Altered default mode network connectivity in adolescents with post-traumatic stress disorder
Résumé
Post-traumatic stress disorder (PTSD) is characterized by intrusions, re-experiencing,
avoidance and hyperarousal. These symptoms might be linked to dysfunction in core neurocognitive
networks subserving self-referential mental processing (default mode network, DMN), detection of
salient stimuli (salience network, SN) and cognitive dysfunction (central executive network, CEN).
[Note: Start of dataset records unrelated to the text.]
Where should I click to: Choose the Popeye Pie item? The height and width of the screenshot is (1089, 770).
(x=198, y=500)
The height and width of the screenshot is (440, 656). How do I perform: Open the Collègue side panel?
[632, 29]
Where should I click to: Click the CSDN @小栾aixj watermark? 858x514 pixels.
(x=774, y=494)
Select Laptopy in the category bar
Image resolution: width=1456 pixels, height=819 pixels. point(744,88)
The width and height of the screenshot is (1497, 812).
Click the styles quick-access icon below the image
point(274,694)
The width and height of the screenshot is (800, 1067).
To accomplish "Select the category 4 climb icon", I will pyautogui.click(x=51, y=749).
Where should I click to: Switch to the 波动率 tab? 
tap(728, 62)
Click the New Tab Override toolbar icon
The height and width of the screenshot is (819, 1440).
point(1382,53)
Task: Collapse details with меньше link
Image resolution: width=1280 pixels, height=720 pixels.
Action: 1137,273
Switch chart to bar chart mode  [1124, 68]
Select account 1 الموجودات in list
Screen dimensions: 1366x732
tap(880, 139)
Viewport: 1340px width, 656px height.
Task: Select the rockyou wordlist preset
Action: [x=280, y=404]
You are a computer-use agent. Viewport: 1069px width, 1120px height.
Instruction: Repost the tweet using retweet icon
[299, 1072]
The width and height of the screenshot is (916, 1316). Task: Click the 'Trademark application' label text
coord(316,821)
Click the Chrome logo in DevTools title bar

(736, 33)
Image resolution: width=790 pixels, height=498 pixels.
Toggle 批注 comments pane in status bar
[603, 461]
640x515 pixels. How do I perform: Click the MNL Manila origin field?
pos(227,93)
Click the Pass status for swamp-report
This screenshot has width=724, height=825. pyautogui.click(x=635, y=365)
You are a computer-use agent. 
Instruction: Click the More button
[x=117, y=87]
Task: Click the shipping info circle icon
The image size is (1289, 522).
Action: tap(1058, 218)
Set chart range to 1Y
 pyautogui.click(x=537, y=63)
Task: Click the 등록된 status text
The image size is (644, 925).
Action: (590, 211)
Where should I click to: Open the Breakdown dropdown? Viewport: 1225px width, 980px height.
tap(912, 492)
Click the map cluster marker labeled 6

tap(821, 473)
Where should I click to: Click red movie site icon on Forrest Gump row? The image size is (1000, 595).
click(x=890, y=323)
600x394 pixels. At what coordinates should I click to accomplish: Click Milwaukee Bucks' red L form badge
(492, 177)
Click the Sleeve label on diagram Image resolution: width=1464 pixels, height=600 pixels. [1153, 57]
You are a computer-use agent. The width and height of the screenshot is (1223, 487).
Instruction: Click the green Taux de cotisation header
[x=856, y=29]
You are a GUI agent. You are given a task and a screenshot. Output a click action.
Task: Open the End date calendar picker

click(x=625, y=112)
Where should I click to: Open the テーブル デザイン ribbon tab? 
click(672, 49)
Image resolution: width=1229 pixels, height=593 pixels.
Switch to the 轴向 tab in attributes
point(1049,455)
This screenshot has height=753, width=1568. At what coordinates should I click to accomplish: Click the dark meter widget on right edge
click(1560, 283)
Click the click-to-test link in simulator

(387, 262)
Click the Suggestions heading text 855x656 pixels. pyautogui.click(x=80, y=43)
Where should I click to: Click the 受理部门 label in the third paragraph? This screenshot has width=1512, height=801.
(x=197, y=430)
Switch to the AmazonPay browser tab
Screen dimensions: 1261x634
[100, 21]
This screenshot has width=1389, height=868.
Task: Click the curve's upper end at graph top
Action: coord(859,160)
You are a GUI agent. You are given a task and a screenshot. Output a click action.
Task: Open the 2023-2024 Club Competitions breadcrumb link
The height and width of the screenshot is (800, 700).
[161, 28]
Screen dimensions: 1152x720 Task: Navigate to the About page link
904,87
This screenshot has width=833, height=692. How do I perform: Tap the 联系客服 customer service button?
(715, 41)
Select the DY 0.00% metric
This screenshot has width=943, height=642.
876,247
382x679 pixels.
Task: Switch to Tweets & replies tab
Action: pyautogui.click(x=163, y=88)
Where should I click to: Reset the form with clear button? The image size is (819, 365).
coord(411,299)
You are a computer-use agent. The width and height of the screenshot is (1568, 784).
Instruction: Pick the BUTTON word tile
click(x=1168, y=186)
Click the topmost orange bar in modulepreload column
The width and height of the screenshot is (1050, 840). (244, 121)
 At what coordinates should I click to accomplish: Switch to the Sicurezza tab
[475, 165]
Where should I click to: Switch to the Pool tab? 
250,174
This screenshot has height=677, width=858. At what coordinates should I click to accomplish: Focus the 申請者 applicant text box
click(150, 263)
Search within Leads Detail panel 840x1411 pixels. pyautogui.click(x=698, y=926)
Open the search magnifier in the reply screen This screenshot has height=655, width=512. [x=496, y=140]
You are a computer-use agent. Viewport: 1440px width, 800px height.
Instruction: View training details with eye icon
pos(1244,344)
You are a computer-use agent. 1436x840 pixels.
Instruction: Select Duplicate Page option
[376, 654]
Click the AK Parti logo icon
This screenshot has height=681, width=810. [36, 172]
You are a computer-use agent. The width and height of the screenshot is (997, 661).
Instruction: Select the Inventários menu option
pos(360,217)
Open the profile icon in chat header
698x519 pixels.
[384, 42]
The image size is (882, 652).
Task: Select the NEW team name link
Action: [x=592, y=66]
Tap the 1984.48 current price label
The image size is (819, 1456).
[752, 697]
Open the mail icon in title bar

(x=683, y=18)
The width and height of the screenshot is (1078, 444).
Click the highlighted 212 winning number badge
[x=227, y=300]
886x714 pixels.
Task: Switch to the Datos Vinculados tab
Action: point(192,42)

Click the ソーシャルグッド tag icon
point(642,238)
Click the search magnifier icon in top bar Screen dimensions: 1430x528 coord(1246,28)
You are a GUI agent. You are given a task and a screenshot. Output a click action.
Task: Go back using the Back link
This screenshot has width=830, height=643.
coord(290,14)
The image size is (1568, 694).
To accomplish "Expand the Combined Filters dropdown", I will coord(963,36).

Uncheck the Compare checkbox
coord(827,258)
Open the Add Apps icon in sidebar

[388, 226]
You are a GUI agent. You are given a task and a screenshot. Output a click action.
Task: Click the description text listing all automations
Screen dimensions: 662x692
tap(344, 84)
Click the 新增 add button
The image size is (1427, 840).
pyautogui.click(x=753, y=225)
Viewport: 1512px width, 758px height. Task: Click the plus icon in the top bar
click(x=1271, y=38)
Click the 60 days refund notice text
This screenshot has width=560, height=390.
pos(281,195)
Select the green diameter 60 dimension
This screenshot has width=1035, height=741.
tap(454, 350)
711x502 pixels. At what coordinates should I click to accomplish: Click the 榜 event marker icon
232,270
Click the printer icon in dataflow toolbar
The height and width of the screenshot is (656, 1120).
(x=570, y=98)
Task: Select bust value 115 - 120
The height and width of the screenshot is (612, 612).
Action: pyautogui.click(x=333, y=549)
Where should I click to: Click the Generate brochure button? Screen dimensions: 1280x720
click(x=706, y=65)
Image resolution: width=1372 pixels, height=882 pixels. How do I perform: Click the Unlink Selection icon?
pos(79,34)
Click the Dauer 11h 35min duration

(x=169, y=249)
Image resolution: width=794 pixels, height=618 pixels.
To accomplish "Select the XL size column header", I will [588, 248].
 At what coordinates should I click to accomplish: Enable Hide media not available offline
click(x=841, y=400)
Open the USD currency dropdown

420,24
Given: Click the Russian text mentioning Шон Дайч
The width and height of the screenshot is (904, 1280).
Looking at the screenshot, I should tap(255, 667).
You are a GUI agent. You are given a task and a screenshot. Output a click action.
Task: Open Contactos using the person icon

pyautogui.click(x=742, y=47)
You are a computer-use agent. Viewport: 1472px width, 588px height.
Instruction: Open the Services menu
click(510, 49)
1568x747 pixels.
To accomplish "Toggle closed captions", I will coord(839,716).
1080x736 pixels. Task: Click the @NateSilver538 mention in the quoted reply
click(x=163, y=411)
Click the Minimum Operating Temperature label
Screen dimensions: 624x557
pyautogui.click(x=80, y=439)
Resting state studies in adolescent PTSD are scarce and findings are inconsistent, probably due to
differences in patient symptom severity. Resting state brain activity was measured in 14 adolescents
with severe PTSD and 24 age-matched controls. Seed-based connectivity analyses were used to
examine connectivity between the DMN and the whole brain, including regions from other networks
(SN and CEN). The relationships of network properties with symptom dimensions (severity, anxiety
and depression) and episodic memory were also examined. Analyses revealed decreased within-DMN
connectivity (between PCC and occipital cortex) in patients compared to controls. Furthermore, within-
DMN connectivity (between PCC and hippocampus) correlated negatively with symptom dimensions
(severity and anxiety), while increased connectivity (DMN-SN and DMN-CEN) correlated positively
with episodic memory measures. These abnormal network properties found in adolescent PTSD
corroborate those previously reported in PTSD adults. Decreased within-DMN connectivity and
disrupted DMN-SN and DMN-CEN coupling could form the basis for intrusive trauma recollection and
impaired episodic autobiographical recall in PTSD.